В середине комнаты, ближе к раскрытому дивану,  на полу лежал на спине хозяин квартиры. Он не дышал. Лицо его было перекошено от боли. Видимо, умирал он в нечеловеческих муках. Кисти рук были скрючены, под ногтями запёкшаяся кровь с грязью, на левой руке  в разные стороны торчали два пальца, по видимости, были переломаны.
 На лбу небольшая гематома, а в волосах запёкшаяся кровь. Его грязная, мятая рубашка была расстегнута, виднелась застиранная футболка.
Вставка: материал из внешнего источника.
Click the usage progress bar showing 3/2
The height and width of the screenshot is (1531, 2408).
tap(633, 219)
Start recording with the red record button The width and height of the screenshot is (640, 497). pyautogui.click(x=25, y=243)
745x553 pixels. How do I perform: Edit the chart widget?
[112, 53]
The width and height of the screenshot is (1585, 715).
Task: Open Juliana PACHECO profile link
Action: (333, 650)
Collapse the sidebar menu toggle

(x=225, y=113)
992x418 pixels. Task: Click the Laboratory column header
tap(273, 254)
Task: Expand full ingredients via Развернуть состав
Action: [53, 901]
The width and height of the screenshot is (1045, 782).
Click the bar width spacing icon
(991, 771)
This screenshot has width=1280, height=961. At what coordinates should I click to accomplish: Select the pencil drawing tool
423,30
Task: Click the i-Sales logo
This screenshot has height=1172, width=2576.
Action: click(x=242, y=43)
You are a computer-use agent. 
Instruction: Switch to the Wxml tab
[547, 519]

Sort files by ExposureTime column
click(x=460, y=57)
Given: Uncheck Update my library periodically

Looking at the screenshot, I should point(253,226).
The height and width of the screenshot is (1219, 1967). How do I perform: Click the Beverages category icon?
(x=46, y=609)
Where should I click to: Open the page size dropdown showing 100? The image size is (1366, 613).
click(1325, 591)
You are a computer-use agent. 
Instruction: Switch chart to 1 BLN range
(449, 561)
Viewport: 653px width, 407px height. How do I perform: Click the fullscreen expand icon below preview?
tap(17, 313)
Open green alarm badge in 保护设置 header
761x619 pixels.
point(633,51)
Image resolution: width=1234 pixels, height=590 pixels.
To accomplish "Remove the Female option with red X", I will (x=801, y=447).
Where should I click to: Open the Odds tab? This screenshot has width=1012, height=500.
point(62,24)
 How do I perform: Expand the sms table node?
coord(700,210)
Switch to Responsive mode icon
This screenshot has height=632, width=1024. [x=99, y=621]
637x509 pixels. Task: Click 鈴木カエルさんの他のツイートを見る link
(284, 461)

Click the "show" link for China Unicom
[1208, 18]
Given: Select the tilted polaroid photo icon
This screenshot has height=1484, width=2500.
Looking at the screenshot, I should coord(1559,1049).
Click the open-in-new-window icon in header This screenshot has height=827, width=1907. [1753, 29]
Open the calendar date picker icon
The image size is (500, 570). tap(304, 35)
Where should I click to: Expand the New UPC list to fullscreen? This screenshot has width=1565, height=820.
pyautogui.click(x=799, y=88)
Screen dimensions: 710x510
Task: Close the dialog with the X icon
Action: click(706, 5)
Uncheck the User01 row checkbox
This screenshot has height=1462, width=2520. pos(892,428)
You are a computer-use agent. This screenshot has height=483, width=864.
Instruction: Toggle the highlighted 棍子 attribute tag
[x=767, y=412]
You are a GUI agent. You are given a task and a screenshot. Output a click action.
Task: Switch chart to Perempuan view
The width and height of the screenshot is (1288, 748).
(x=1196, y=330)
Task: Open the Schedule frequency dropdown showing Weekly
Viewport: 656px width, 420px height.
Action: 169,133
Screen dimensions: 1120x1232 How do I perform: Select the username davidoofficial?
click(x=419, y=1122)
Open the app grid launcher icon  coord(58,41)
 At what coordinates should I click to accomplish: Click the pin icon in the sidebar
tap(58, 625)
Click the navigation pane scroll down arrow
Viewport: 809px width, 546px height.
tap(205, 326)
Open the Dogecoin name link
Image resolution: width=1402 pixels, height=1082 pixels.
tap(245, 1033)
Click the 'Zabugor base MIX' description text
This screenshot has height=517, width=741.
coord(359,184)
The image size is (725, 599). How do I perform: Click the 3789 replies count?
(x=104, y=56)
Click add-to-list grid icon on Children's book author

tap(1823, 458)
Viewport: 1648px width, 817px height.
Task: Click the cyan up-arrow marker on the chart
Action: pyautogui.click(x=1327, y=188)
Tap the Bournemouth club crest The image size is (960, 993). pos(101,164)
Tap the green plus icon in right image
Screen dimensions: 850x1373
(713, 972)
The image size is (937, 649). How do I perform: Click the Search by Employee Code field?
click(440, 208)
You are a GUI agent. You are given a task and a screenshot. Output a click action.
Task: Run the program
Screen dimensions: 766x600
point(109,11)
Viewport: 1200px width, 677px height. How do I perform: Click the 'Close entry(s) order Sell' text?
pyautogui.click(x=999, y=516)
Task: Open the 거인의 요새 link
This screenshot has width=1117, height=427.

Синие спортивные штаны,  спущенные почти до неприличия,  вперемешку с рваными, нестиранными носками, издавали резкий, неприятный запах. И хотя выглядел Джон худым и жалким, его не было жаль. Всю свою жизнь после колонии,  он  избивал, воровал и отбирал у слабых и бедных последнее. В военном конфликте девяностых он стрелял не только во врагов, но и в стариков и старух, как потом хвастался, чтоб не мельтешили перед глазами. Ему никого не было жаль. Детская обида, душевное одиночество,  из-за вечно занятых на работе родителей, равнодушие общества, несправедливое наказание –  проросли в ненависть, жгучую, съевшую с годами, как ржавчина железо, все то доброе, что было заложено в детстве родителями, школой  и  обществом.

         Мать Егора вошла в комнату сына и остолбенела от увиденного. Везде валялись разбросанные вещи, отдельные части поломанного стула. С потолка свисали провода от люстры. На краю компьютерного стола стояли пустые рюмки, недопитая бутылка с водкой и две пустые от пива. Открыла дверцы гардероба. Автоматически отметила пустые полки. Видимо Джон в очередной раз украл и обменял на водку и пиво летние и даже часть зимних вещей Егора. Напротив, в углу новенький диван,  бабушкин подарок на свадьбу. Присела на краешек.
       – А теперь рассказывай, что случилось?  Только не ври. Кто это сделал, ты? – мать умоляющими глазами  посмотрела на сына. Мозг отказывался воспринимать происшедшее.
       – Егор не мог, конечно, не мог, это не он, он не мог убить человека, пусть даже такого конченого алкаша и зэка.
       – Ма…, это не я, я спал. Спроси у Прыща, он подтвердит.
       – Тогда звони дружку и спрашивай, что произошло, был ли Женька жив, когда он уходил? – попросила мать.
       – Звоню, не отвечает – раздраженно буркнул  в ответ Егор.         
       – Звони брату, пусть приедет, – тихо попросила мать.

        Брат приехал сразу.
        – Убери немного в комнате,  унеси и спрячь эти бутылки и рюмки, сними джинсы, они все в крови – сказал он Егору. И обратился к матери:
       – Мам, нужно вызвать скорую помощь, – и, увидев ее растерянное лицо, добавил, – ладно, сам вызову.
       – Да, да, вызывай, – неуверенно ответила женщина.   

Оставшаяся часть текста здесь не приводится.